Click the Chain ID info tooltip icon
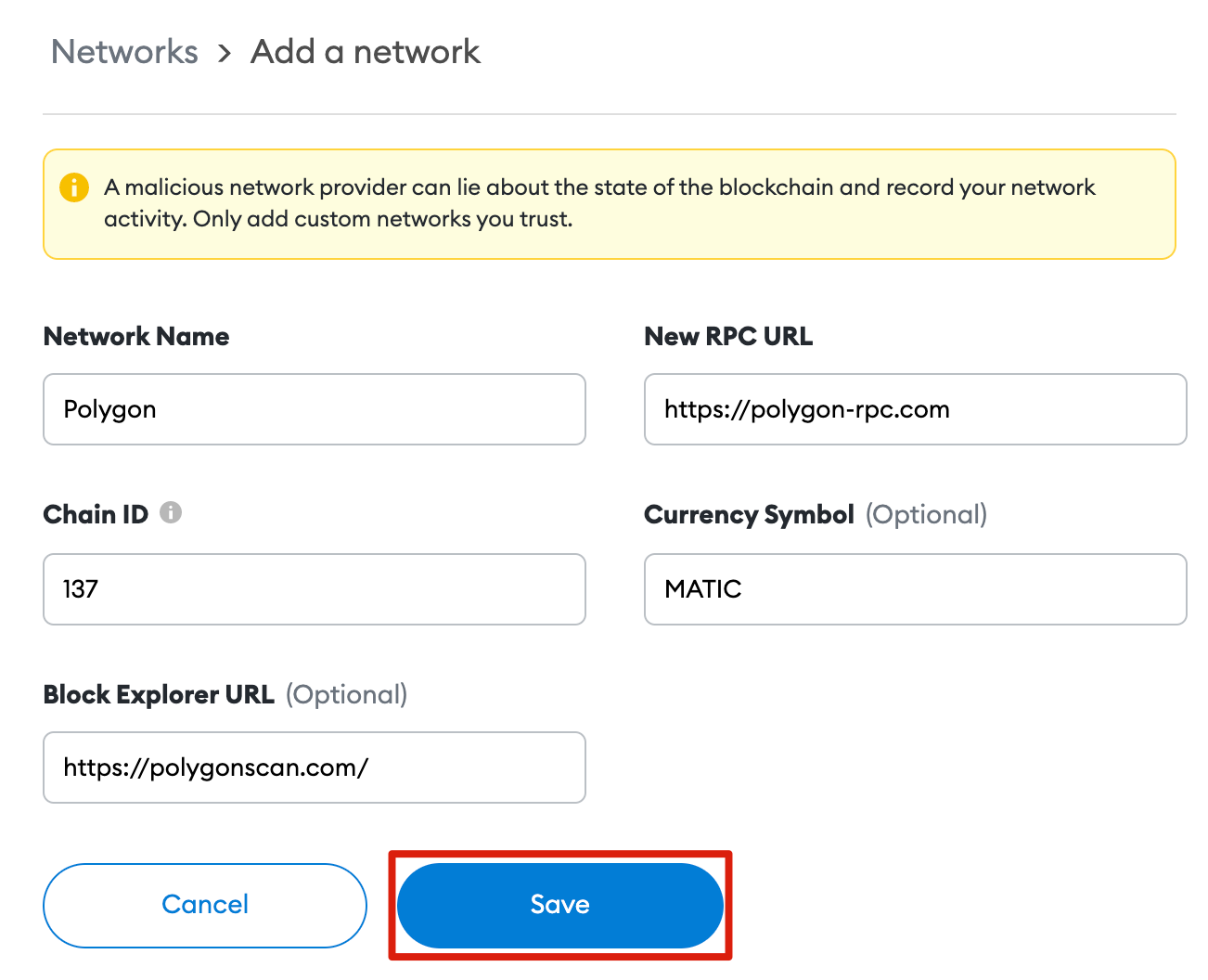Viewport: 1208px width, 980px height. coord(171,512)
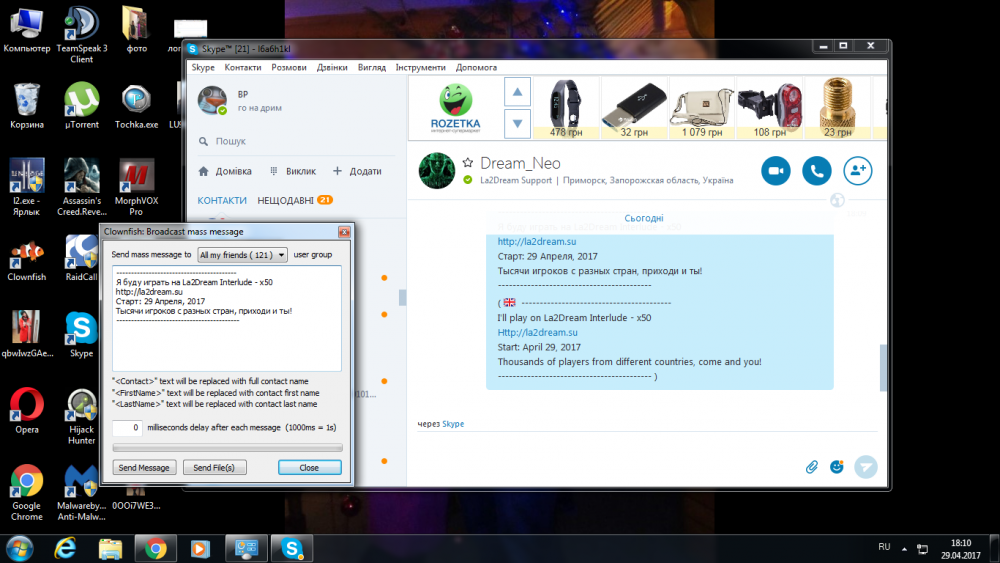Click the send message arrow icon
The width and height of the screenshot is (1000, 563).
tap(866, 466)
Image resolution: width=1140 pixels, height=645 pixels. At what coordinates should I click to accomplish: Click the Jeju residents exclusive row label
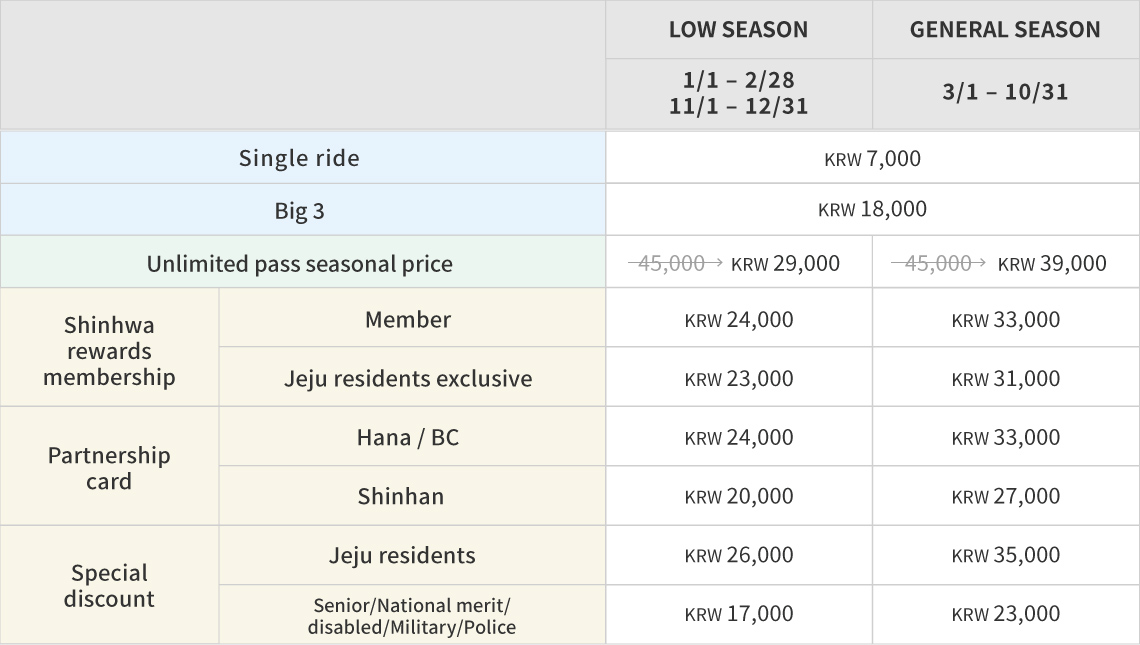click(408, 379)
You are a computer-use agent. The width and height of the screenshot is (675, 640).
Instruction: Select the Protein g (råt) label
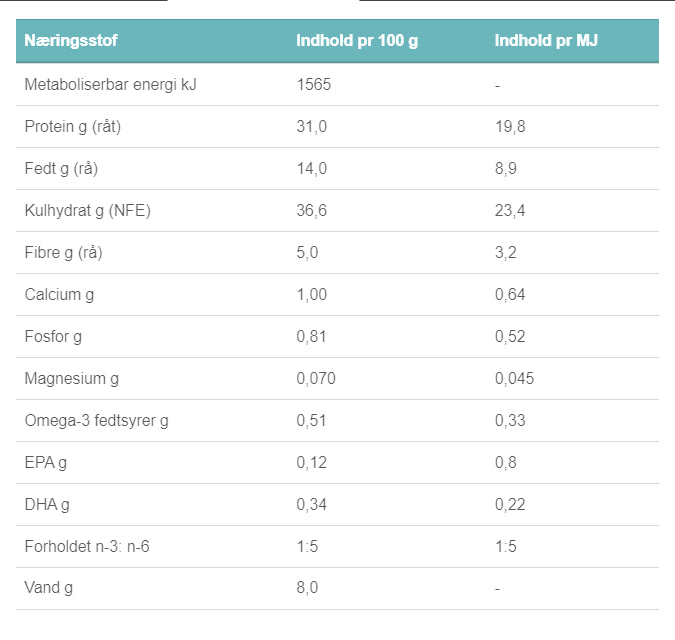pos(73,126)
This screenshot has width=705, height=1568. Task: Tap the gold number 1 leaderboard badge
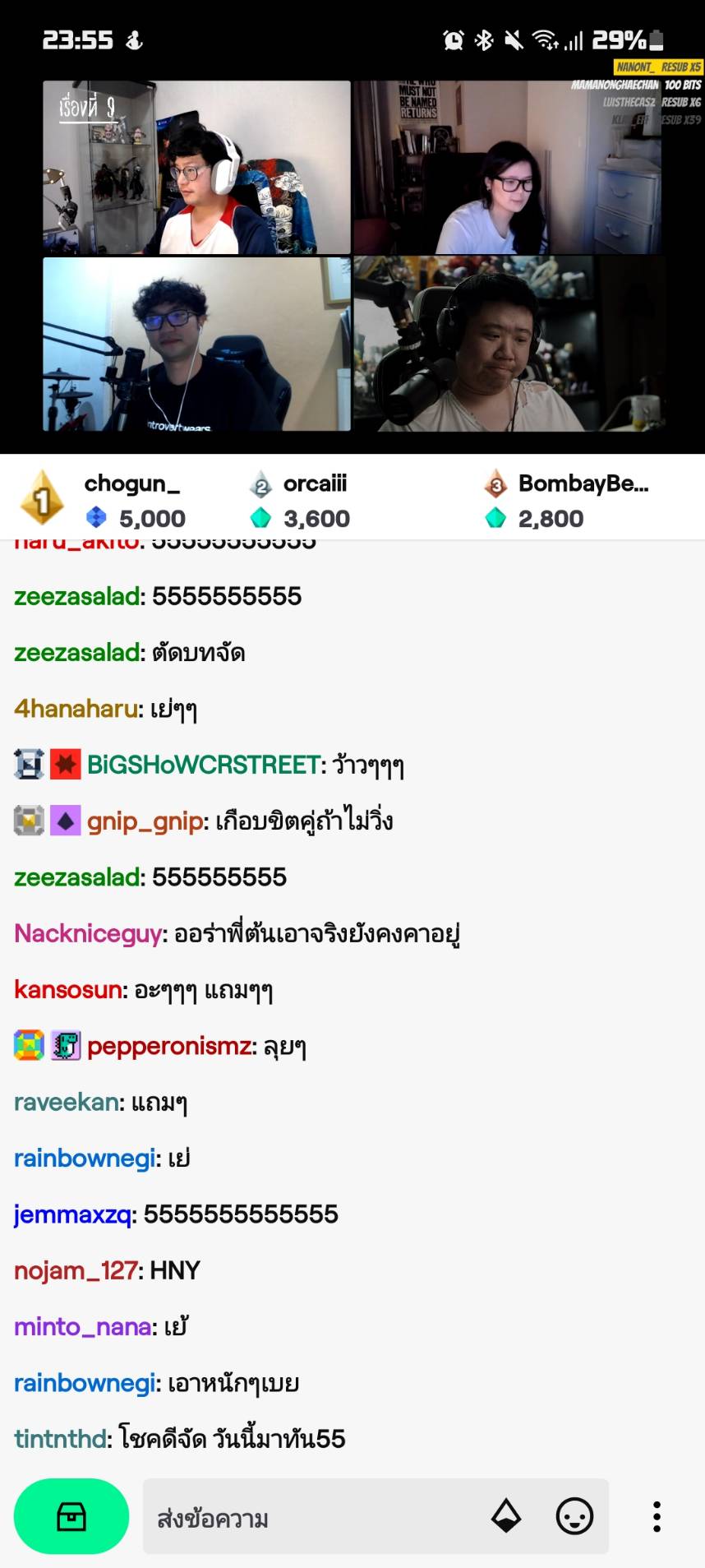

────────

> _Task goal_:
Repeat the entries exactly as they are given, leaving out each image.

> _Task result_:
Click the Chain ID info tooltip icon
Viewport: 1208px width, 980px height. coord(171,512)
Click the send message arrow icon
The width and height of the screenshot is (1000, 563).
tap(866, 466)
Image resolution: width=1140 pixels, height=645 pixels. At what coordinates should I click to accomplish: Click the Jeju residents exclusive row label
click(408, 379)
You are a computer-use agent. The width and height of the screenshot is (675, 640).
Instruction: Select the Protein g (råt) label
pos(73,126)
This screenshot has width=705, height=1568. Task: Tap the gold number 1 leaderboard badge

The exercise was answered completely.